> [Tarefa proposta]: Você pode retomar o texto sobre crianças vítimas de guerras e continuá-lo a partir da última frase?

Internacional

Crianças se tornam despojo de guerra

Crianças-soldados recrutadas pela Al Shabaab agora sob cuidados do Fundo das Nações Unidas para a Infância (Unicef) após serem capturados pelas forças da Missão da União Africana na Somália (Amisom). Foto: Tobin Jones/ONU
Crianças-soldados recrutadas pela Al Shabaab agora sob cuidados do Fundo das Nações Unidas para a Infância (Unicef) após serem capturados pelas forças da Missão da União Africana na Somália (Amisom). Foto: Tobin Jones/ONU

Por Beatriz Ciordia, IPS – 

Nações Unidas e Adis Abeba, Somália, 20/7/2015 – Desde a Somália, passando pela Palestina, até a Ucrânia, as guerras submetem milhões de meninas e meninos ao risco de abusos. Os números falam por si só: mais de 300 mil crianças são exploradas como soldados em conflitos armados e seis milhões sofreram ferimentos graves ou ficaram incapacitadas de forma permanente, segundo o Fundo das Nações Unidas para a Infância (Unicef).

Também se estima que 20 milhões de crianças estão refugiados em países vizinhos ou foram deslocados em seus próprios países devido a conflitos e violações de direitos humanos. Além disso, o último informe do secretário-geral da Organização das Nações Unidas (ONU), Ban Ki-moon, divulgado no dia 5 de junho, mostra que em muitos países a situação da infância piora, em lugar de melhorar.

“Ainda há espaço na luta individual para fortalecer as salvaguardas de prevenção da violação dos direitos da infância”, disse à IPS Dragica Mikavida, da rede Watchlist, que reúne organizações não governamentais. “Por exemplo, a Watchlist pressiona o Departamento de Operações de Manutenção da Paz da ONU para que crie uma política que impeça os países que integram uma ‘lista da vergonha’ do secretário-geral forneçam soldados para as forças de paz em terceiros países”, acrescentou.

> [Material]:
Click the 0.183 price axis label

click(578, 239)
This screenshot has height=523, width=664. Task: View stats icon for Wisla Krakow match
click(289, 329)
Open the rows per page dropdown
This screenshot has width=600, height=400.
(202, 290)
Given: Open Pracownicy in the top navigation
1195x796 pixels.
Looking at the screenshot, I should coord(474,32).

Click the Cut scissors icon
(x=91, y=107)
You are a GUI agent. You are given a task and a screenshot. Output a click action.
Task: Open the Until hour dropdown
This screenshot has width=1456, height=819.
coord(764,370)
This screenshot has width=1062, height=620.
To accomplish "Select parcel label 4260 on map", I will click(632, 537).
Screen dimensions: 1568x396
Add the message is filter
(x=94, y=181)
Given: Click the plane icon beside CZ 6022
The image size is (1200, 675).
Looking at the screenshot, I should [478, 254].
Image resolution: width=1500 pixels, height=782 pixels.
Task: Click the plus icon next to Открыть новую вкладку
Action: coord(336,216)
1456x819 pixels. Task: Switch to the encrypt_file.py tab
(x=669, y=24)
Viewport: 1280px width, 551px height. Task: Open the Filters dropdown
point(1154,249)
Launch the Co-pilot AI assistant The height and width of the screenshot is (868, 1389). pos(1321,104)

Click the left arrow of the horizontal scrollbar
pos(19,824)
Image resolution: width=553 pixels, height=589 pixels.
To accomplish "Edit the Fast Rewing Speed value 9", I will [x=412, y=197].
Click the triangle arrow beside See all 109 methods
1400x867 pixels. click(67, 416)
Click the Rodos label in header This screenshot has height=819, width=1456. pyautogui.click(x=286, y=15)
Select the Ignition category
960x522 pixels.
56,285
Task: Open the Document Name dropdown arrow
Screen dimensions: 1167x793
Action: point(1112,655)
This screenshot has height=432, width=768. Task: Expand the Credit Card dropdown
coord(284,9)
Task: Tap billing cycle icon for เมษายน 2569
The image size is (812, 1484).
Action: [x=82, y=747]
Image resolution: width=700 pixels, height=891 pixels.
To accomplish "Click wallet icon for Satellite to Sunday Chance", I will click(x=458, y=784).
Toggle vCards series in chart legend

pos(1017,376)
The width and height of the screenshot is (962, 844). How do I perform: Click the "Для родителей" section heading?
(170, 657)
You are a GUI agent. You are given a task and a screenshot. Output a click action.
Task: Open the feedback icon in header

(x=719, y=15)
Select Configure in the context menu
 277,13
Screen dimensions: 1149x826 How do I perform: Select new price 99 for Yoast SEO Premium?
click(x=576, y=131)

> [Resultado final]:
Jo Becker, diretora de direitos da infância da organização Human Rights Watch, concorda que a ONU pode ajudar de muitas formas a melhorar a proteção de menores em conflitos armados. “Quando os governos ou os grupos armados se negam a aceitar essas medidas e continuam cometendo abusos, o Conselho de Segurança pode ser muito mais agressivo na hora de impor sanções como embargos de armas ou proibições de viagens e congelamento de ativos contra os líderes desses grupos”, ponderou à IPS. “O Conselho de Segurança também deve enviar o caso ao Tribunal Penal Internacional para investigação e possível processo”, acrescentou.

O ano passado foi um dos piores para os menores afetados pelos conflitos armados, devido ao alarmante aumento de sequestros, especialmente em massa, de meninas, meninos e adultos na Nigéria, Síria, Iraque e Sudão do Sul. Além dos sequestros, milhares de crianças foram assassinadas em 2014 em diferentes partes do mundo.

No Iraque, 2014 foi o ano que deixou mais crianças mortas desde que a ONU começou a documentar de forma sistemática as violações contra menores, em 2008, com quase 700 crianças assassinadas e cerca de 1.300 sequestradas, e esses são apenas os casos registrados. Além disso, na Palestina, o número de menores assassinados pelas forças israelenses disparou para 557, mais do que os que morreram durante as duas operações anteriores somadas.

Para redobrar a luta contra a violência, o Conselho de Segurança adotou por unanimidade, no dia 18 de junho, a resolução 2225, que fortalece a mobilização da comunidade internacional em apoio aos menores em conflitos armados e condena seu sequestro. A resolução, apresentada pela Malásia e patrocinada por 56 Estados membros da ONU, acrescenta o sequestro como a quinta violação que pode colocar uma parte em conflito na “lista da vergonha” do secretário-geral.

Esta lista ajuda em um maior monitoramento dos sequestros e garante que as partes responsáveis fiquem incluídas. Uma vez na lista, a ONU pode envolver os listados em negociações sobre planos de ação para impedir essa e outras violações. A grande maioria dos sequestros é cometida por grupos não estatais, como as organizações insurgentes Boko Haram e Estado Islâmico (EI), que consideram o sequestro em massa de menores um símbolo de êxito.

Elevar o perfil do sequestro de crianças ao mais alto nível, como em uma resolução do Conselho de Segurança, também confere aos que trabalham na proteção da infância uma capacidade maior para cobrar respostas em torno dessa violação atroz. Mas, como disse a diretora-executiva adjunta do Unicef, Yoka Brandt, o sequestro costuma ser a primeira de uma série de graves violações, seguido de violência e violação sexual, doutrinamento, recrutamento de crianças-soldado e assassinatos.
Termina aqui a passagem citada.